Six new investments were made during the period. These were Nippon Paint, Kansai Paint, Eisai (drug developer), Nakanishi (dental drill handsets), Kose (skincare) and Daikin (air conditioning and heat pumps). Five positions were sold during the period as gearing rose slightly to 18%.

In addition, the fund undertook a successful private placement debt raise.

A final dividend of 10p per ordinary share (2023: 10p per ordinary share) will be put to shareholders for approval at the Annual General Meeting.

The trust also announced a change to the investment management fee structure, removing the 0.75% fee rate on the first £50 million of net assets. This results in an annual saving of £50,000 for the trust. The fee payable to the managers, with effect from September 1, 2024, is 0.65% on the first £250 million of net assets and 0.55% on the remaining net assets.
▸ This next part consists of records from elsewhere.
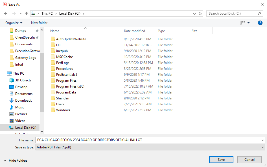
Task: Click the Back navigation arrow
Action: 6,14
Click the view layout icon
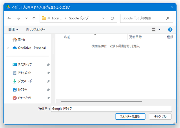The width and height of the screenshot is (180, 128). click(x=154, y=30)
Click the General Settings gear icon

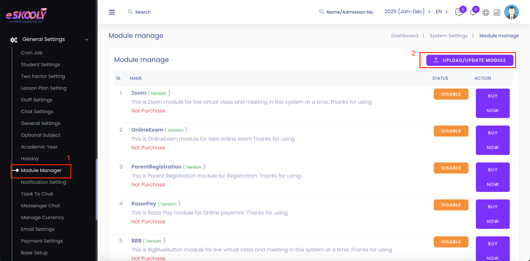click(14, 40)
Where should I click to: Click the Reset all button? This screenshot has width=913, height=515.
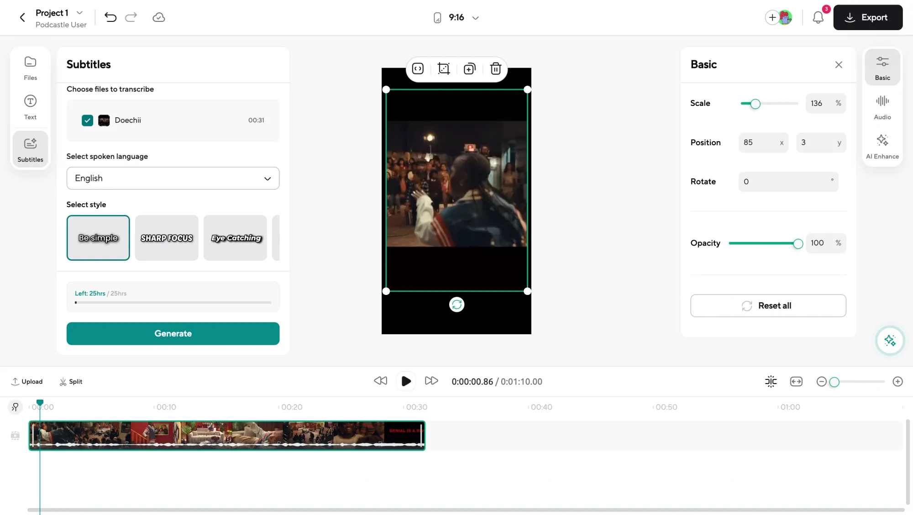[767, 305]
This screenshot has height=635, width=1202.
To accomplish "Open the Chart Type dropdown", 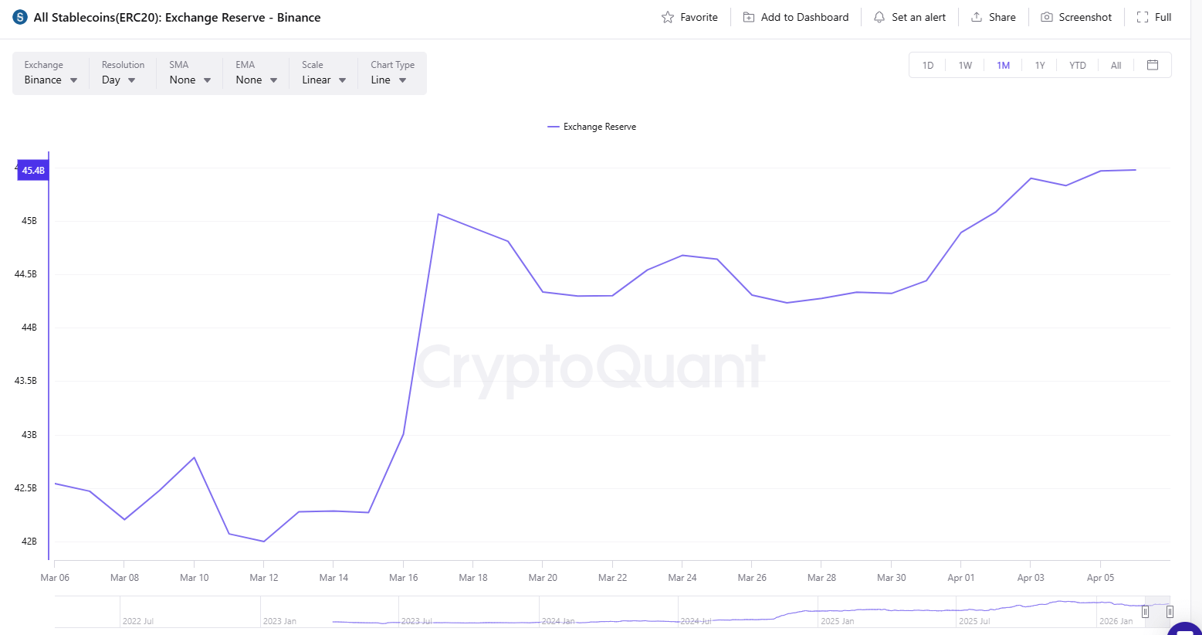I will click(x=387, y=79).
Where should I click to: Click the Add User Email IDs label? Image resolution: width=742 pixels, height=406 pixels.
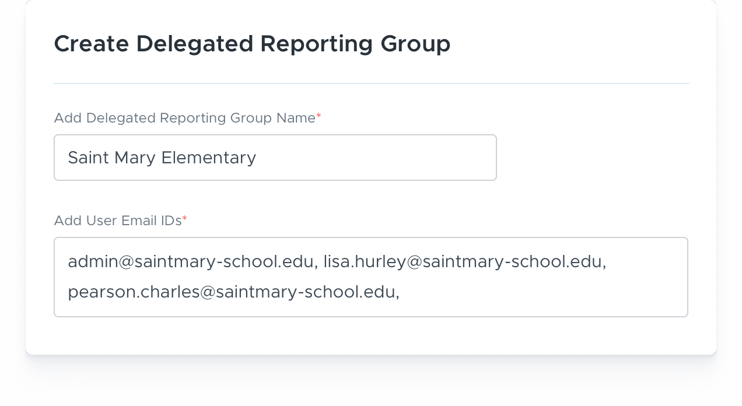[117, 221]
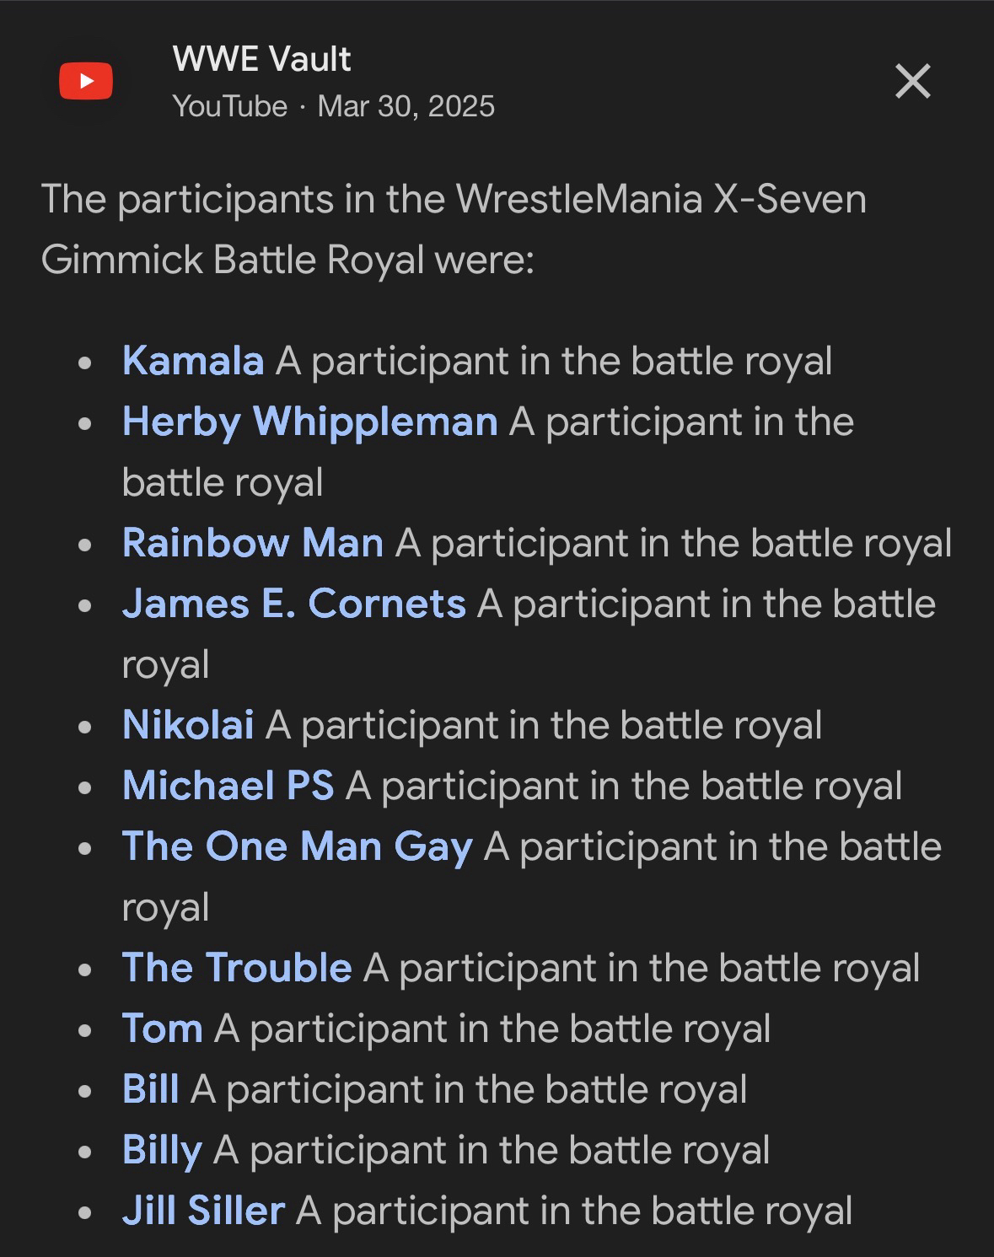Screen dimensions: 994x1257
Task: Click Kamala's 'A participant in the battle royal' text
Action: click(554, 361)
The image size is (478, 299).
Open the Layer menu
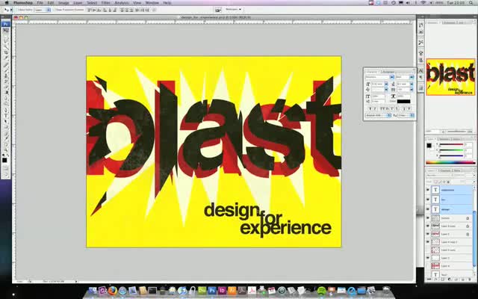click(x=78, y=2)
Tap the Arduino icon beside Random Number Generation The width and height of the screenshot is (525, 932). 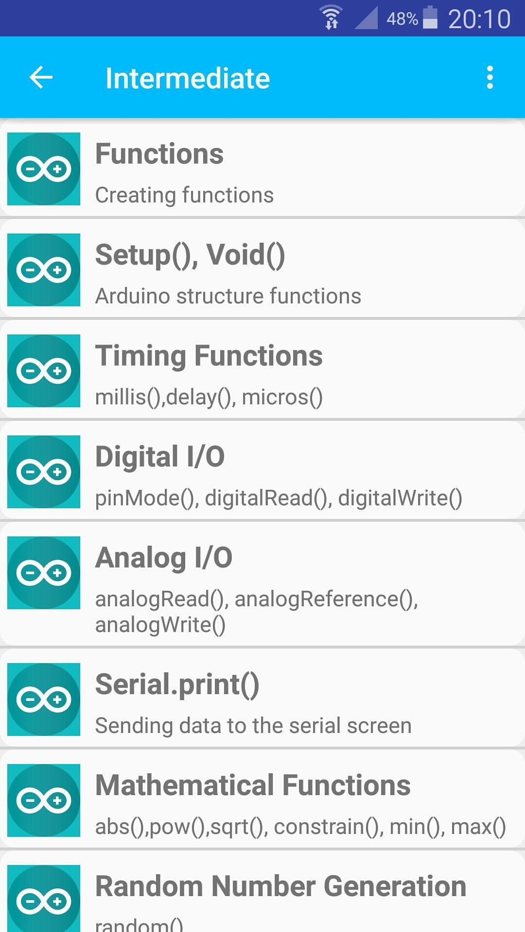44,900
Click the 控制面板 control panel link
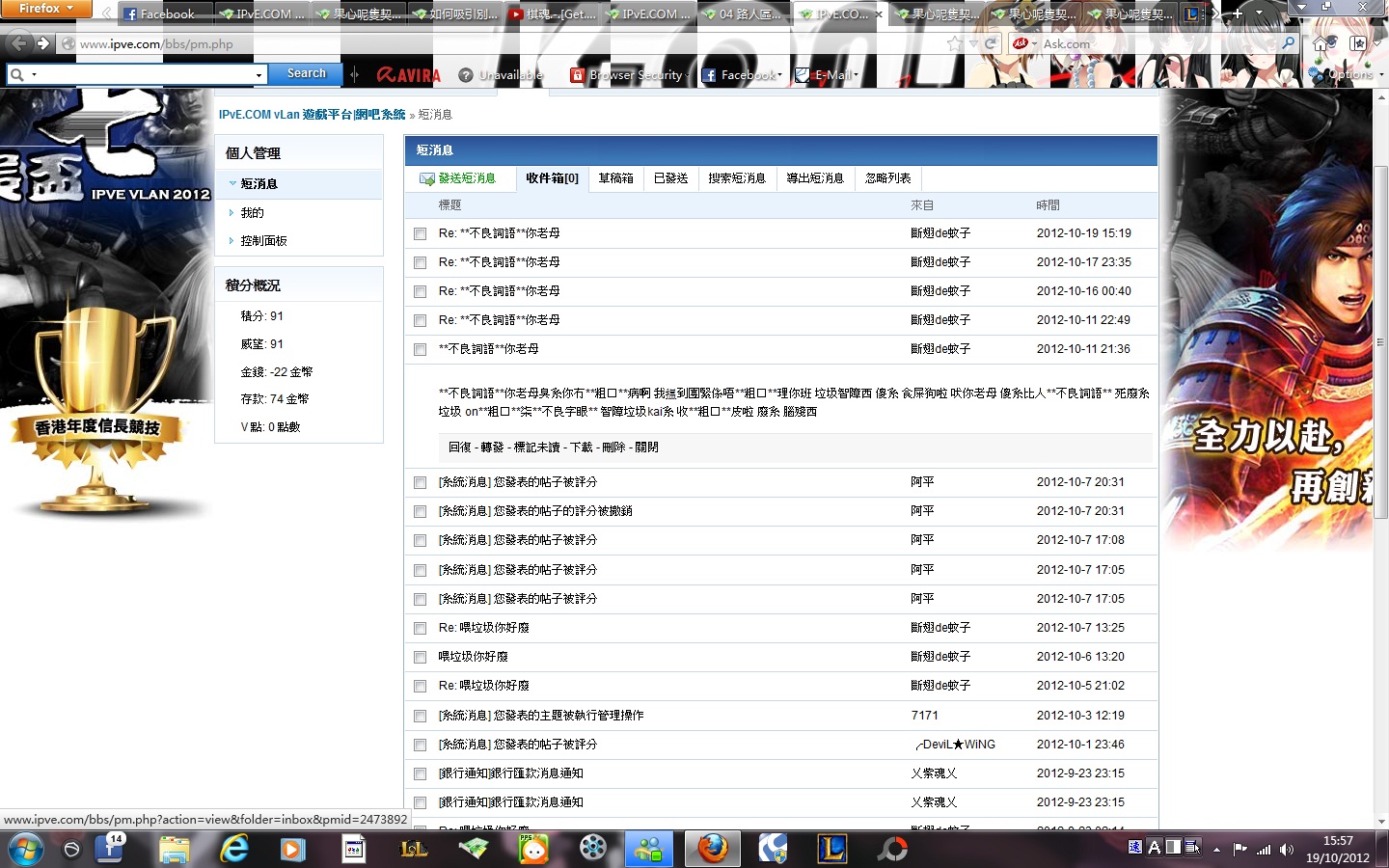The image size is (1389, 868). pyautogui.click(x=263, y=241)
In their outlook, the managers wrote: “The obvious question on shareholders’ minds following a 5-year period with a disappointing relative outcome will be whether they should remain confident in the prospects for their company’s portfolio. Nothing in life is guaranteed but we believe there are both philosophical and practical reasons for optimism.

“Philosophically we think that shareholders should draw comfort from the consistent approach being applied, which has been successful for long periods in the past, the low turnover of the portfolio, which means that future returns are dominated by business performance rather than trading activities, and the lack of recent interest in what the company is offering, which means that it is unlikely that we are at a peak of optimism where everything is already in the price.

“Furthermore, Japan remains a useful diversifier for a UK based investor that benefits from an established and stable political system, the rule of law, and an increasing focus on shareholders.

“Practically, it feels increasingly that the new normal post-Covid is similar to the old normal pre-Covid – limited global economic expansion, controlled inflation, with opportunities and risks being presented by technology changes.

“This makes growth a scarce and valuable feature of a business and presents conditions that we believe are more favourable to our style than the recent rapid economic expansion coupled with high inflation which has enabled even weak businesses to show profit growth.

“Finally, although the portfolio that the company holds has demonstrated more sales growth than the market over the past 5 years the gap between the portfolio and the market is forecast to widen with the company’s portfolio forecast to grow by 9.2% p.a. over the next 3 years versus 3.1% p.a. for the market; and earnings growth of the portfolio is also forecast to be more rapid.

“If this superior business growth materialises as anticipated, we are confident we will be able to report on more share price success over the coming years and build on the very modest outperformance over the last half year.”